• sp3ctr4l@lemmy.dbzer0.com
    link
    fedilink
    English
    arrow-up
    5
    arrow-down
    1
    ·
    edit-2
    23 hours ago

    Over and over, no matter the specific focus of a study, the authors would reiterate that no matter the quality of the information produced by the decision support system, decision makers were more likely to go with solutions supported by people the decision makers considered to be peers, even when the hard data showed that the opposite course was more justified.

    In short, CEOs and similar almost always care more about the opinions of other CEOs than being true to the scientific ideal.

    Extremely ironically, what this means is that the actual prime candidate for a job to replace with AI…

    Is CEOs, C Suite.

    They are the most expensive employees, after all.

    Maybe not replace them with LLMs as we currently have them, beyond possibly being used to generate a narrative, human readable explanation of their decision making process and policies…
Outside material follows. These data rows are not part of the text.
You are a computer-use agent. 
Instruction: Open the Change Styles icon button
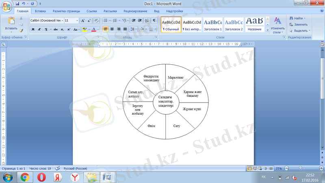click(278, 24)
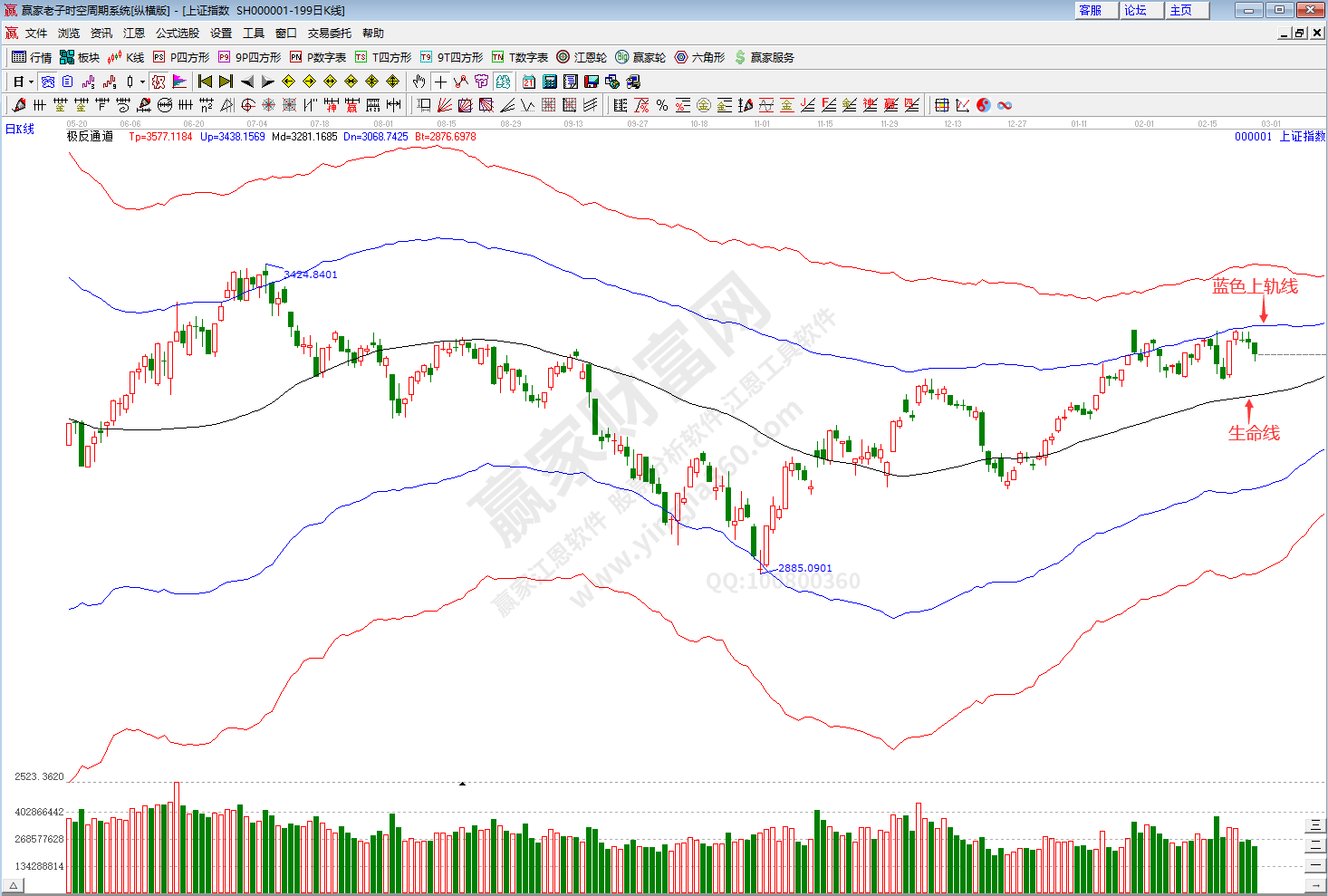Select the hand pan tool
1328x896 pixels.
click(419, 82)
    Where the actual decision making and policy determinations would themselves be decided by basically a much more specialized algorithm, that is made out of code a human can actually read.

    Like, we’ve already got Zoom entirely seriously trying to get AI-LLMs that train themselves on your work emails and chats, then make an avatar emulation of ‘you’, then send that to digital meetings, then output the chat log ‘results’ of this ‘meeting’.

    So, there you go.

    C Suite doesn’t really do anything beyond networking and corpo politics, this can simulate that, minus the off the record corruption, which shouldn’t be a problem, right?

    … Its always been about power and social status.

    If otherwise, they’d all be developing something along the lines of what I just described, putting themselves out of a job, and retiring on their already massive wealth.

    No, they don’t do that.

    They are addicted to being superior, to being able to ruin people.

    They’re dangerous petty narcissistic sociopaths.